» **Record list**:
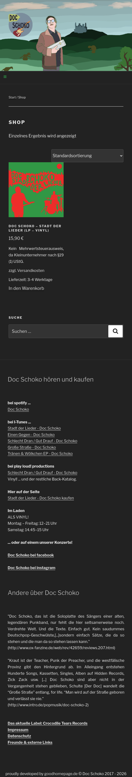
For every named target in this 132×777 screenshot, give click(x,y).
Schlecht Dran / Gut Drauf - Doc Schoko (42, 441)
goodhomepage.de (61, 774)
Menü (37, 77)
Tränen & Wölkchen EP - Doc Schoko (40, 453)
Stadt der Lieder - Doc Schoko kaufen (41, 498)
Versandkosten (30, 270)
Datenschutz (19, 736)
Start (12, 97)
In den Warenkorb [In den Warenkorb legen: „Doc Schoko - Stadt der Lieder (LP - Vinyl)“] (26, 288)
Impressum (18, 730)
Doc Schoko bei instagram (31, 568)
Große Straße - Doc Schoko (32, 447)
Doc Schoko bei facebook (31, 555)
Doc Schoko (18, 409)
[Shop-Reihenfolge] (87, 155)
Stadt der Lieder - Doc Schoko (34, 428)
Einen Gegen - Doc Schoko (31, 434)
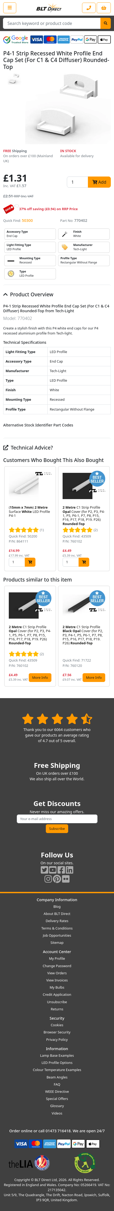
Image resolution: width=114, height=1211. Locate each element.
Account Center (57, 951)
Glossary (57, 1105)
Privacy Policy (57, 1039)
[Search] (105, 23)
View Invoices (57, 980)
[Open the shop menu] (9, 7)
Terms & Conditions (56, 928)
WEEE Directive (57, 1091)
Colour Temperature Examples (57, 1069)
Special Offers (57, 1098)
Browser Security (57, 1032)
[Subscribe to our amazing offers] (57, 818)
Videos (57, 1113)
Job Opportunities (57, 935)
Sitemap (56, 942)
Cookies (57, 1025)
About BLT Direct (57, 913)
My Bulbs (57, 987)
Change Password (57, 965)
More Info (40, 677)
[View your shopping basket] (104, 7)
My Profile (57, 958)
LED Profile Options (57, 1062)
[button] (106, 518)
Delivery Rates (57, 920)
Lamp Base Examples (57, 1055)
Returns (57, 1009)
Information (57, 1048)
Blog (56, 906)
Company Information (57, 899)
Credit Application (57, 994)
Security (57, 1018)
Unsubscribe (57, 1001)
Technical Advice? (28, 447)
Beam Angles (57, 1077)
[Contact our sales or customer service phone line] (89, 8)
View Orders (57, 973)
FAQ (57, 1084)
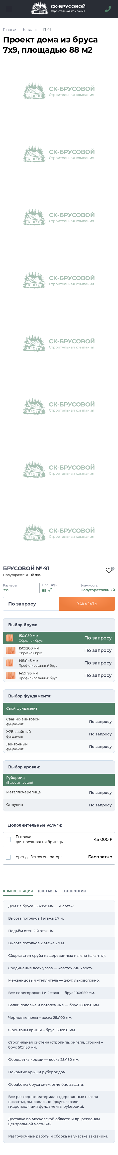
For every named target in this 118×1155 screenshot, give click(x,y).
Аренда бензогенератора (65, 857)
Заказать (87, 604)
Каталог (30, 29)
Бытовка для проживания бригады (65, 839)
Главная (10, 29)
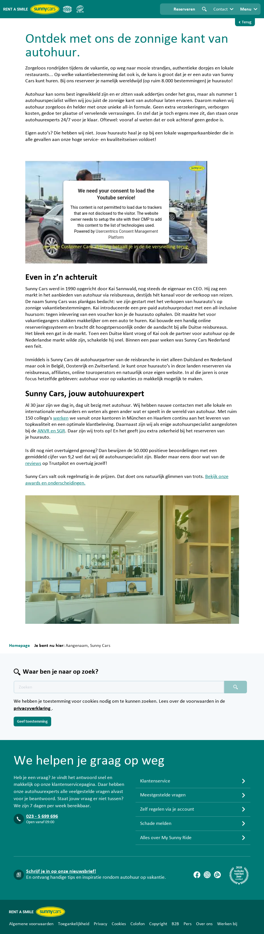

» **Task**: Render the items from the line with "Information (57, 1048)" through the last item as a Markdown table with the columns Row and Line, leaving out blank lines and pictures.

» **Finished answer**:
| Row | Line |
|---|---|
| 1 | Information (57, 1048) |
| 2 | Blog (56, 906) |
| 3 | Company Information (57, 899) |
| 4 | Credit Application (57, 994) |
| 5 | Security (57, 1018) |
| 6 | Unsubscribe (57, 1001) |
| 7 | Technical Advice? (28, 447) |
| 8 | Beam Angles (57, 1077) |
| 9 | [Contact our sales or customer service phone line] (89, 8) |
| 10 | View Orders (57, 973) |
| 11 | FAQ (57, 1084) |
| 12 | For every named target in this 118×1155 screenshot, give click(x,y). |
| 13 | Аренда бензогенератора (65, 857) |
| 14 | Заказать (87, 604) |
| 15 | Каталог (30, 29) |
| 16 | Бытовка для проживания бригады (65, 839) |
| 17 | Главная (10, 29) |